Well, what SpaceX is doing doesn't really matter. I can't just show up to Arkansas and say I'm fracking for oil to cure cancer and get hand-waved through. They're private entities, no matter what they're doing, and they're subject to the same scrutiny that everyone else puts up with.
That is ideally how it is supposed to work, but there are many examples of regulations being bypassed and other folks being stepped on to get a desired employer or a potentially lucrative investment into a place.

It doesn’t sound like it is happening here necessarily, but it does happen pretty frequently.

This is not true at all. Doubly not true when your program is subsidized by Federal dollars and takes place adjacent to protected federal lands.

The FAA is subject to NEPA review, and hence any SpaceX activity in this area must go through the same process as every other industrial activity that impacts federal interests.

Surely you know by now that Elon/SpaceX will get its fuel no matter what, even if it means trucking the fuel there, seems to me your best case scenario will increase net emissions.
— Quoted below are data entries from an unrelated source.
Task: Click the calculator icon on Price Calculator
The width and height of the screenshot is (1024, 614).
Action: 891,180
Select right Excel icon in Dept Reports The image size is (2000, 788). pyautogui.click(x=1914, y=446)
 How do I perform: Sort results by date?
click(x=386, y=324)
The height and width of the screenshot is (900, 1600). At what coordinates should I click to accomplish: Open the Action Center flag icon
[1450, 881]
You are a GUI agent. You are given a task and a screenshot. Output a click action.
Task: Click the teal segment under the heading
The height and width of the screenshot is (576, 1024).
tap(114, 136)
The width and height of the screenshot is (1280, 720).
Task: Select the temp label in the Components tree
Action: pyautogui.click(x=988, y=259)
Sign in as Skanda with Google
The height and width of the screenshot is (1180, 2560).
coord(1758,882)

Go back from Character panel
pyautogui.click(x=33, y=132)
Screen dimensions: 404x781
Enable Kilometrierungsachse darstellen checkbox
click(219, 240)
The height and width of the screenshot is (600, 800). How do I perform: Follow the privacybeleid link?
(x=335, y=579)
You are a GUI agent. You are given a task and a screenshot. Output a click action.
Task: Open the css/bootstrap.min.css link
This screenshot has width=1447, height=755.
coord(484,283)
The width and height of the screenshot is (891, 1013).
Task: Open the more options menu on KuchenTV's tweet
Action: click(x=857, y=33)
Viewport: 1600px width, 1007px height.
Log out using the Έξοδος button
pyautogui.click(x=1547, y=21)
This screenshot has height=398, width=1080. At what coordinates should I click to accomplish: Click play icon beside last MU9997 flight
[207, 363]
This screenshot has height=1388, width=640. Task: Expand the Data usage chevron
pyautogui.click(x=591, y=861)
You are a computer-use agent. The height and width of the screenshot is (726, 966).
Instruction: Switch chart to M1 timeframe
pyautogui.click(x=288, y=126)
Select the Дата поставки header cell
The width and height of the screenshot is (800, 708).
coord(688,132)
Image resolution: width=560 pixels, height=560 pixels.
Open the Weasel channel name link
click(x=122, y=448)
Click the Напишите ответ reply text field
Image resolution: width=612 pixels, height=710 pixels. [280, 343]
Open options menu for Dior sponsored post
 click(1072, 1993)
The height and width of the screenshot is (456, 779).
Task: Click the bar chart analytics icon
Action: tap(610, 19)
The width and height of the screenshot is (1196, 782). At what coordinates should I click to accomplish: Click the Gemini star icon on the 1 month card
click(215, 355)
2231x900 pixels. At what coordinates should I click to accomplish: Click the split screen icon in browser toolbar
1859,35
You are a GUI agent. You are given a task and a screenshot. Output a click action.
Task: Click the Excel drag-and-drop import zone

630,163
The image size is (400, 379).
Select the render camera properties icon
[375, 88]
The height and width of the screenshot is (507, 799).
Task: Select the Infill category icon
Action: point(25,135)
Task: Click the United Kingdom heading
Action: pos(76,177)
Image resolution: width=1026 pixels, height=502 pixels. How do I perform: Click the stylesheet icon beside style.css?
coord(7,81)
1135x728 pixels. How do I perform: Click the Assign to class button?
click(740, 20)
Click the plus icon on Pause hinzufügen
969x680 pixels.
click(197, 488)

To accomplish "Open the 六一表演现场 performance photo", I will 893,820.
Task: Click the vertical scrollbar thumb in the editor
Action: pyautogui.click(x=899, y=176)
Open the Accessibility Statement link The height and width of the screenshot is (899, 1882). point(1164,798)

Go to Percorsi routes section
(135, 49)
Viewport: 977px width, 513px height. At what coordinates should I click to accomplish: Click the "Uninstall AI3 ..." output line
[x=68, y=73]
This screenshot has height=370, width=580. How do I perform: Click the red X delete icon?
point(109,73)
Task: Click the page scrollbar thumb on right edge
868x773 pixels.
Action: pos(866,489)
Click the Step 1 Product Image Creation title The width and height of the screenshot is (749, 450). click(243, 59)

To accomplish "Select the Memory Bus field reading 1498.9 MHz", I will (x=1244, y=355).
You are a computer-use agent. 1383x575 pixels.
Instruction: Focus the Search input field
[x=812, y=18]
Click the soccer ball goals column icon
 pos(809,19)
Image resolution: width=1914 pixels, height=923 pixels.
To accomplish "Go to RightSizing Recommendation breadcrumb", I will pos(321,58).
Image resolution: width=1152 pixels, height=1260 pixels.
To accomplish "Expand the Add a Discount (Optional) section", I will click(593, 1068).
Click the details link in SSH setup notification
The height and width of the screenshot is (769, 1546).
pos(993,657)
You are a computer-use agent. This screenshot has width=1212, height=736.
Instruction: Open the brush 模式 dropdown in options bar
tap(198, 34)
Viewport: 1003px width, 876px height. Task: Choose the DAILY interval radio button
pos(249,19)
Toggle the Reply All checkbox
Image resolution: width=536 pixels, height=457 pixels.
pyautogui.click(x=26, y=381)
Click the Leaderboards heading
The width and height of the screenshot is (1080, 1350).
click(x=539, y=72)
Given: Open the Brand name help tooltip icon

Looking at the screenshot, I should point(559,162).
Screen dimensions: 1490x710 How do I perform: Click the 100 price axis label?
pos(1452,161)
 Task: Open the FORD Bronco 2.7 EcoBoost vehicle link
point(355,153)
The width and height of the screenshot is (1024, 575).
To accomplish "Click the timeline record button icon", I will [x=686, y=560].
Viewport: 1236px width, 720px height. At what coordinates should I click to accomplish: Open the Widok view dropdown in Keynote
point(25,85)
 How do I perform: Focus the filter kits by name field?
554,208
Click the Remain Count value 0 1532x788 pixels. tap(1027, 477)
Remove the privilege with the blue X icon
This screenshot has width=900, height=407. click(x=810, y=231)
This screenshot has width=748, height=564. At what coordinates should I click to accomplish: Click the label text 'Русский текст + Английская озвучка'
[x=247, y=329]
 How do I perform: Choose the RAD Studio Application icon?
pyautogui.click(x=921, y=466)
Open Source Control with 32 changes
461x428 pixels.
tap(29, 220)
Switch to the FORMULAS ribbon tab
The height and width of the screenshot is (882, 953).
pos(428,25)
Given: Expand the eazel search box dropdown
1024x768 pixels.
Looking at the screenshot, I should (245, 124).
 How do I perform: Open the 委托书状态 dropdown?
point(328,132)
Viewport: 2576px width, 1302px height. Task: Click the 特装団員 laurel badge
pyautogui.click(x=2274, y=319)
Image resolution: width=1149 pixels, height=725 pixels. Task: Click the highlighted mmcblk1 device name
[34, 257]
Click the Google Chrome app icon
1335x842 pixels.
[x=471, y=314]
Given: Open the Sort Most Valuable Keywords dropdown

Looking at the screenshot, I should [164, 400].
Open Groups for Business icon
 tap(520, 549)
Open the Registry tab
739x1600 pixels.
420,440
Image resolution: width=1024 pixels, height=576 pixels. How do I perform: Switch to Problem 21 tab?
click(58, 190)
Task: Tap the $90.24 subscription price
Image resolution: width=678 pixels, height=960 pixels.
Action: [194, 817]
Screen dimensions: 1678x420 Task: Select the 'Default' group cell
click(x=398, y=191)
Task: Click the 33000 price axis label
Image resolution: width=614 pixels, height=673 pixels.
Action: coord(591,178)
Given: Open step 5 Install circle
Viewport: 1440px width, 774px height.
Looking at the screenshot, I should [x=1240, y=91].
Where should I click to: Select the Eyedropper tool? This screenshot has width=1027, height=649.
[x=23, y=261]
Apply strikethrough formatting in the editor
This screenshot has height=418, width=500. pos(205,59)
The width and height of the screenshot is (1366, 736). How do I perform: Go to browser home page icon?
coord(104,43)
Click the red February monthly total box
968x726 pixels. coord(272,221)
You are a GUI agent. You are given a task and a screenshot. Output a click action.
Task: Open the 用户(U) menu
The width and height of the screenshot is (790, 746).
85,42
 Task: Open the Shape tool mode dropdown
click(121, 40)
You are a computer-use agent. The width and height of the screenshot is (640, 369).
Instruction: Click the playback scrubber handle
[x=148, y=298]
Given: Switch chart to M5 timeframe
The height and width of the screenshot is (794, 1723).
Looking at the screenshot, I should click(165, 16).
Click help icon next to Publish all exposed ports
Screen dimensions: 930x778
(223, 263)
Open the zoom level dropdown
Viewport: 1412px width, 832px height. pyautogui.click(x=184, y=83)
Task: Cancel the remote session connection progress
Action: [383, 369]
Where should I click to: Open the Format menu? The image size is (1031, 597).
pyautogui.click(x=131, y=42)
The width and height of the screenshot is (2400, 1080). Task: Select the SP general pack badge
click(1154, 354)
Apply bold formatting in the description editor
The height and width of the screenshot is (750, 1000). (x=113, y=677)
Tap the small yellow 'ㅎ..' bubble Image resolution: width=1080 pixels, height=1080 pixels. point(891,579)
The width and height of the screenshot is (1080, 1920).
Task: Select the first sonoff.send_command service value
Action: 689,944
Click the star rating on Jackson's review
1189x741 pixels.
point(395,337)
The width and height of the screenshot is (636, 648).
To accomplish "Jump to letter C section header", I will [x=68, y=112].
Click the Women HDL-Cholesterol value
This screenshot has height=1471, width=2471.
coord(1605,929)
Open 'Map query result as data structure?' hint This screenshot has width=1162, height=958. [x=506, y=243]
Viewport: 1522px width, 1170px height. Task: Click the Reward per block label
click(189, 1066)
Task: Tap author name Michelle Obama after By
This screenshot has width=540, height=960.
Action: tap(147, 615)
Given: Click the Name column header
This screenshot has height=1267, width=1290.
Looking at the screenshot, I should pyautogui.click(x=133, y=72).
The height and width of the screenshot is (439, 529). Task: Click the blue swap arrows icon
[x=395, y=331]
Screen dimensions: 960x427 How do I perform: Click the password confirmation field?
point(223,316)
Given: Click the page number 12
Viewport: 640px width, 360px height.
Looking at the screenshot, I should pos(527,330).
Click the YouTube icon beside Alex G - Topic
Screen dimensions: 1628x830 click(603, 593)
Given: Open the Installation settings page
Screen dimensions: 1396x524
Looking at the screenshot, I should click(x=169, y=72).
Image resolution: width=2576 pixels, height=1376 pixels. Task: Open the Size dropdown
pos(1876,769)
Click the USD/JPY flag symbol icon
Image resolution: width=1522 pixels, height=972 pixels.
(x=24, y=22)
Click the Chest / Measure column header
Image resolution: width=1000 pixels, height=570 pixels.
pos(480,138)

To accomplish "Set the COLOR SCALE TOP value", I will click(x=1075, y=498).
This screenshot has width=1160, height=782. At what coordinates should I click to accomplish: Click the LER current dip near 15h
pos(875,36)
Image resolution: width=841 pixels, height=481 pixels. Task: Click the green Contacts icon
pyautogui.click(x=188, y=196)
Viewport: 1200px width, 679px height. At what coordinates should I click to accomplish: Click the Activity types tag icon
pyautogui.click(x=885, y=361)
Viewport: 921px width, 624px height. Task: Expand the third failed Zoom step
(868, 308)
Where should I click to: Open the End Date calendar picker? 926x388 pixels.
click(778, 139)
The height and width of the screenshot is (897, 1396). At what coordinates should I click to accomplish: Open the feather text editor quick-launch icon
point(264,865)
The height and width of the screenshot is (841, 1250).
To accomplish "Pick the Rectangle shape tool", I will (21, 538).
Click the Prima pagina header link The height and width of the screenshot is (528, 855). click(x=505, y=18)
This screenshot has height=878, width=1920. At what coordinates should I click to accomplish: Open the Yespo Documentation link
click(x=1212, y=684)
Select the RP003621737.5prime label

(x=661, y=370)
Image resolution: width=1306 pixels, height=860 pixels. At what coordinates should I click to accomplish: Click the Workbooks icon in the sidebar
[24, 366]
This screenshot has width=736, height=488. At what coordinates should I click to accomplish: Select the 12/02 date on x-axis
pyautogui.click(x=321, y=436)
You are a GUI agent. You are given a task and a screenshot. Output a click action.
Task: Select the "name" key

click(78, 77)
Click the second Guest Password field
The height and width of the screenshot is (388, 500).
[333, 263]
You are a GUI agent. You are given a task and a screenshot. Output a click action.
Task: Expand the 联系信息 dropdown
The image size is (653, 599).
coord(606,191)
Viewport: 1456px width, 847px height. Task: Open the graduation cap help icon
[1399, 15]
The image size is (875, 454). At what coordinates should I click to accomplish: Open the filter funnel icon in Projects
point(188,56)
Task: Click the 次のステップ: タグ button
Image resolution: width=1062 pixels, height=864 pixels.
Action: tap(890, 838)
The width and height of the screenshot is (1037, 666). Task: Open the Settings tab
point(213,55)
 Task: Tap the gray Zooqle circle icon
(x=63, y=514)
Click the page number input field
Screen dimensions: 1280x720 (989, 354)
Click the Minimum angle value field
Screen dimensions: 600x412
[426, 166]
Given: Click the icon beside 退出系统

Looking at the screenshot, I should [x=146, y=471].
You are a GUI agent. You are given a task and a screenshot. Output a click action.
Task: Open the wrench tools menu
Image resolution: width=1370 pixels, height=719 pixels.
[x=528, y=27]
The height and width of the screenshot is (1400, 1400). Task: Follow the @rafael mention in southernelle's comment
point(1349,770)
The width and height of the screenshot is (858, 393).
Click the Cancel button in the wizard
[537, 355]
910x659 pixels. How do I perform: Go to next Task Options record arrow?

Protecting the environment is not the point of this stunt, is it?

Well my cancer cure is subsidized by federal dollars, and our headquarters is right next to the post office. Can't we just start drilling already?
Ah yes, the "The ends justify the means" move.
I was just thinking about this phrase in regards to Musk about ten minutes ago.

“The ends” are the most laudable things I can imagine: electrifying the world and colonizing other celestial bodies.

While I love the goals, I am afraid of what a mission-driven person might rationalize and do to achieve them.

The ends justify giving people like Musk wide latitude but keeping them in check when the negative externalities tip the scale away from the benefits.
I certainly give Musk wide latitude even when he makes it difficult.

I was thinking more along the lines of how one in his position could drift in their perspective and values as they get distorted by the blinders of hyper mission focus.

Another thought to add here - he also gets paid very well in a very concrete way to LOOK like he is doing those things, and if he never gets in a spaceship but still enjoys the billions? Hard life.
Yes, heaven forbids he drills 10,000th gas well in the US on his way.
I was not thinking about gas wells at all. I have no opinion there except I thought we were doing the Sabatier reaction process to prep for Mars and be carbon negative.
I mean SpaceX is trying to colonize mars, if it doesn't manage to pull off this risky gambit we might as well make our only livable planet unlivable in the process. Seems like a good way to operate. At least we will have some cool space tech too.
There is currently no known way a Mars colony could be economically self sustaining or self contained. Literally zero.

So unless there is something truly magical up someone’s sleeve, we need to keep Earth workable for us for the foreseeable future. And I think that is a good thing.

Fuck Mars, all those asteroids are going to be way more valuable for Earth. Getting to them needs the same exact industry.
Also more energy efficient as no need to climb back out of a deep gravity well!